The answer must consist of every line in the data below that holds the word "Google".

DATA TO EXAMINE section start

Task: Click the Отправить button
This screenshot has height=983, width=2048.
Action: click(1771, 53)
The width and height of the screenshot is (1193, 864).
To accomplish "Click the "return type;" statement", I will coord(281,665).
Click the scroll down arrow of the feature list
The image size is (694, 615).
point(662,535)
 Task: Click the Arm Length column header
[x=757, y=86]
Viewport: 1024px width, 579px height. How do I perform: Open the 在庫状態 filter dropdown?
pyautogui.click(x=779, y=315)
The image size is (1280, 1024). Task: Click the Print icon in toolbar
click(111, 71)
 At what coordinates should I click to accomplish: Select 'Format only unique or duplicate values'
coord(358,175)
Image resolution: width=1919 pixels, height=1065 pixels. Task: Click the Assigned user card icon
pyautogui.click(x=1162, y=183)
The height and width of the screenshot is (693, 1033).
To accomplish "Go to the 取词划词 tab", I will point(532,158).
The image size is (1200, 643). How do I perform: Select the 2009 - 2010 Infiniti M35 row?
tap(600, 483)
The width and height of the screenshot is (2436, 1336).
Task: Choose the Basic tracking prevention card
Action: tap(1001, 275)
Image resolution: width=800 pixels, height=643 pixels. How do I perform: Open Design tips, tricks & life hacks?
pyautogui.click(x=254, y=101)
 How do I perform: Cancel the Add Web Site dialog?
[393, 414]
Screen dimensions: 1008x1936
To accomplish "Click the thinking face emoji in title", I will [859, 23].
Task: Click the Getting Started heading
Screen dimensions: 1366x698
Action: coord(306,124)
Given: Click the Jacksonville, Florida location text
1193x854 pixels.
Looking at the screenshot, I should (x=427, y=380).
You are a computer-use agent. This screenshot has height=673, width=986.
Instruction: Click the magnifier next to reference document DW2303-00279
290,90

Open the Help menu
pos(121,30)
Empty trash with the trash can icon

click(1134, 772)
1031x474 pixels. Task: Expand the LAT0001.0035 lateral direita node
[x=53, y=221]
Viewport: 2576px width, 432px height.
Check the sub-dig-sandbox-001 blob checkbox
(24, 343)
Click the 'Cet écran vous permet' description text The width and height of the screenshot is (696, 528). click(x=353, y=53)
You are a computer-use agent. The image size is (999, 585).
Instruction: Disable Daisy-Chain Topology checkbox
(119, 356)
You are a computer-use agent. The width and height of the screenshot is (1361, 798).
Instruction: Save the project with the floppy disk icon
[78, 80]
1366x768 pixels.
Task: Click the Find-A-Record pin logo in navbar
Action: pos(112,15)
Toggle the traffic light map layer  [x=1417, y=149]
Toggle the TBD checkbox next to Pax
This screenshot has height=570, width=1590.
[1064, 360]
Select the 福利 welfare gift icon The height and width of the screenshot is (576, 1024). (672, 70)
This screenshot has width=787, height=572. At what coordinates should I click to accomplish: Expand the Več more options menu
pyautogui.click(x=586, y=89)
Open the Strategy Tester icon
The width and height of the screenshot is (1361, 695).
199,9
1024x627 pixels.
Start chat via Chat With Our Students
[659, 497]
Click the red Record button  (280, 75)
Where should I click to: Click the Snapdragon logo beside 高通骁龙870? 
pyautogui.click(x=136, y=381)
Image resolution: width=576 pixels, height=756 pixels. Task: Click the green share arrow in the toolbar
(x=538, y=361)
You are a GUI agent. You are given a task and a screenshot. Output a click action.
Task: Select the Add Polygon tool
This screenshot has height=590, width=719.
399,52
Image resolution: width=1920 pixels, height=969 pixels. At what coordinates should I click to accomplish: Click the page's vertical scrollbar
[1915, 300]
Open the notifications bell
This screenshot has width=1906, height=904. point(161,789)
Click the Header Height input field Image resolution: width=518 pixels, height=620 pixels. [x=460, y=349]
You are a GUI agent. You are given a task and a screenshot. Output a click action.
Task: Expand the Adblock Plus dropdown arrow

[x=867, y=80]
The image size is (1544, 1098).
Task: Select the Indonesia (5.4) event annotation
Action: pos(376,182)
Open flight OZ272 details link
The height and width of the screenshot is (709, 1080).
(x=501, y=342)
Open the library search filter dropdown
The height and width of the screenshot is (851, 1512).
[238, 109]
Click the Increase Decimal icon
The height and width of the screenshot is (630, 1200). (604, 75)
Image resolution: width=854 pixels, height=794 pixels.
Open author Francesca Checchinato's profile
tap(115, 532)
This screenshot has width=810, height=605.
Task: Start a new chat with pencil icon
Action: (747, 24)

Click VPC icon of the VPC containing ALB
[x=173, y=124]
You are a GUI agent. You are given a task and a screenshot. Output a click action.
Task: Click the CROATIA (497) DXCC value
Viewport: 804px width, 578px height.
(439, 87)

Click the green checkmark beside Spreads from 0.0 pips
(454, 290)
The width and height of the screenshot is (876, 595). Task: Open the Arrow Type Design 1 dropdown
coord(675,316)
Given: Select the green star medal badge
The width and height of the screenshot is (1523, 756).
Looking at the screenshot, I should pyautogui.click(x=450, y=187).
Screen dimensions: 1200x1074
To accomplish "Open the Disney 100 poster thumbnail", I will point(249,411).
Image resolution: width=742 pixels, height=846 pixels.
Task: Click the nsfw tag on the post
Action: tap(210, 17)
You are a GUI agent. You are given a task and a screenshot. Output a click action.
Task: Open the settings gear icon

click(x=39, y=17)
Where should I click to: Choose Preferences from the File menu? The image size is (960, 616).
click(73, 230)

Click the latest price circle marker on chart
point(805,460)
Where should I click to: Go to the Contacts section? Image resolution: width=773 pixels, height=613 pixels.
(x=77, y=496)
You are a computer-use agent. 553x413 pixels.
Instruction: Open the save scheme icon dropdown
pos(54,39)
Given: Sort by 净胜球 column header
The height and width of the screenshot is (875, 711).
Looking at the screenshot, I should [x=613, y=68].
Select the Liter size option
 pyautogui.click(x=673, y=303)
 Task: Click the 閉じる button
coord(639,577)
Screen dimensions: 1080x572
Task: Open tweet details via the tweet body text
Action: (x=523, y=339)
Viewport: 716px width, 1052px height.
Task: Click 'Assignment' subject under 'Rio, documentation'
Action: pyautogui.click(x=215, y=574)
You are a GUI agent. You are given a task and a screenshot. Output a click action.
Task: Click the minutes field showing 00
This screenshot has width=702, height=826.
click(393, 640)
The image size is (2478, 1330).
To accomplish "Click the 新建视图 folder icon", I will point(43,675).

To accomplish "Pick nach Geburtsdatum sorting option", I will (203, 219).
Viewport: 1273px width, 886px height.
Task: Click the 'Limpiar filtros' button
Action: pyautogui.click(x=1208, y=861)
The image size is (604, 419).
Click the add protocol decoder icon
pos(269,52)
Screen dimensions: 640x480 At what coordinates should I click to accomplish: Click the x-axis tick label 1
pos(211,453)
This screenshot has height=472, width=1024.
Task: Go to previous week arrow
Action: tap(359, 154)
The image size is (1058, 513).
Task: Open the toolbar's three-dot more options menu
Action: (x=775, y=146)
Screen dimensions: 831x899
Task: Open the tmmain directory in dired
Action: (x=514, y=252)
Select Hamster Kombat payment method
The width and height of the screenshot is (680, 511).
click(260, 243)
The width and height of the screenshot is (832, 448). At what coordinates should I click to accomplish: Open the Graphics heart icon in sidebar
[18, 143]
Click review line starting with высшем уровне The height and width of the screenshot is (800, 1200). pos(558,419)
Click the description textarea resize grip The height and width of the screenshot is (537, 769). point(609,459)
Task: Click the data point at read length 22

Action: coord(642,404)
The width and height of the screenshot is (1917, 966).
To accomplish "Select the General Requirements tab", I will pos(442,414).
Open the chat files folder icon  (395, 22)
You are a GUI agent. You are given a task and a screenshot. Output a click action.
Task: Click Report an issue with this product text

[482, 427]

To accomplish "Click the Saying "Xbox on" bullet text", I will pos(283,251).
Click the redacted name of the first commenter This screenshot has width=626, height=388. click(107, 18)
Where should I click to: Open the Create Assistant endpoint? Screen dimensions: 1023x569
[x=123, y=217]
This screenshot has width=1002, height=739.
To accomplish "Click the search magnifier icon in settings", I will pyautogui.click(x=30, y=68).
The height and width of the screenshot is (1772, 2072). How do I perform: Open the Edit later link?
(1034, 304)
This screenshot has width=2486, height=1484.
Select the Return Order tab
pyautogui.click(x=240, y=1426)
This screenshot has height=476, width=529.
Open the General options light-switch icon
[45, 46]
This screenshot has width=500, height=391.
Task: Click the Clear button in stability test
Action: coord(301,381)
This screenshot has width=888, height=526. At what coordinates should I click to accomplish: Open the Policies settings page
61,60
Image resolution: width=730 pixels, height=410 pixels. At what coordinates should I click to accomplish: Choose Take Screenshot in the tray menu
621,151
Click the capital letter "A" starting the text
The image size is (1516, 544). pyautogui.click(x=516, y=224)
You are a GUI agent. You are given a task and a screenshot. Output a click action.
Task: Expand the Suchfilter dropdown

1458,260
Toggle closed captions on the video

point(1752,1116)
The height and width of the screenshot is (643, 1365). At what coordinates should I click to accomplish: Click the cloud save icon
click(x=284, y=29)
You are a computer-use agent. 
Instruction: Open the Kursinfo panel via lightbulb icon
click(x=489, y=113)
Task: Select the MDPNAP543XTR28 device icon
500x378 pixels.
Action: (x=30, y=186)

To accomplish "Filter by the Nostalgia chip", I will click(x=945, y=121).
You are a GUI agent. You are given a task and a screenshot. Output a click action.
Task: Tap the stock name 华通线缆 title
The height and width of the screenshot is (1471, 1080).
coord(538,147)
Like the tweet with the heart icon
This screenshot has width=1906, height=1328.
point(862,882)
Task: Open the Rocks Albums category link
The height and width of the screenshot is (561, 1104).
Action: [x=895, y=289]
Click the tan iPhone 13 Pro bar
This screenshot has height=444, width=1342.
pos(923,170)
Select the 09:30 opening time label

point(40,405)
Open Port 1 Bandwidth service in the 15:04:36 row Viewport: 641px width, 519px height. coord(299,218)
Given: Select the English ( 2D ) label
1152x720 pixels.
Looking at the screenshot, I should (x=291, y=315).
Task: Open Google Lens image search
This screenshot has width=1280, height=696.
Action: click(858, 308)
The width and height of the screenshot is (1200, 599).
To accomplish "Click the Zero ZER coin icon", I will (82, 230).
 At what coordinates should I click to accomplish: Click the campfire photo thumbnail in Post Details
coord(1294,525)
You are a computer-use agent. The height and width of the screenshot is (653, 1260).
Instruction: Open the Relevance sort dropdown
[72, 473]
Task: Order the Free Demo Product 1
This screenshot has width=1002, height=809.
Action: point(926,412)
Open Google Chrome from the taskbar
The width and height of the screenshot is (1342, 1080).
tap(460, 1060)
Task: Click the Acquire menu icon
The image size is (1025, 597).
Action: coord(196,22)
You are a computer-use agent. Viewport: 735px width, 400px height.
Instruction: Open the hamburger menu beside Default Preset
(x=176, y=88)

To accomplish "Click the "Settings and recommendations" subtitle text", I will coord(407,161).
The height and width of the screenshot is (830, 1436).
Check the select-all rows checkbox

DATA TO EXAMINE section end

RESPONSE AREA:
Task: Open Google Lens image search
Open Google Chrome from the taskbar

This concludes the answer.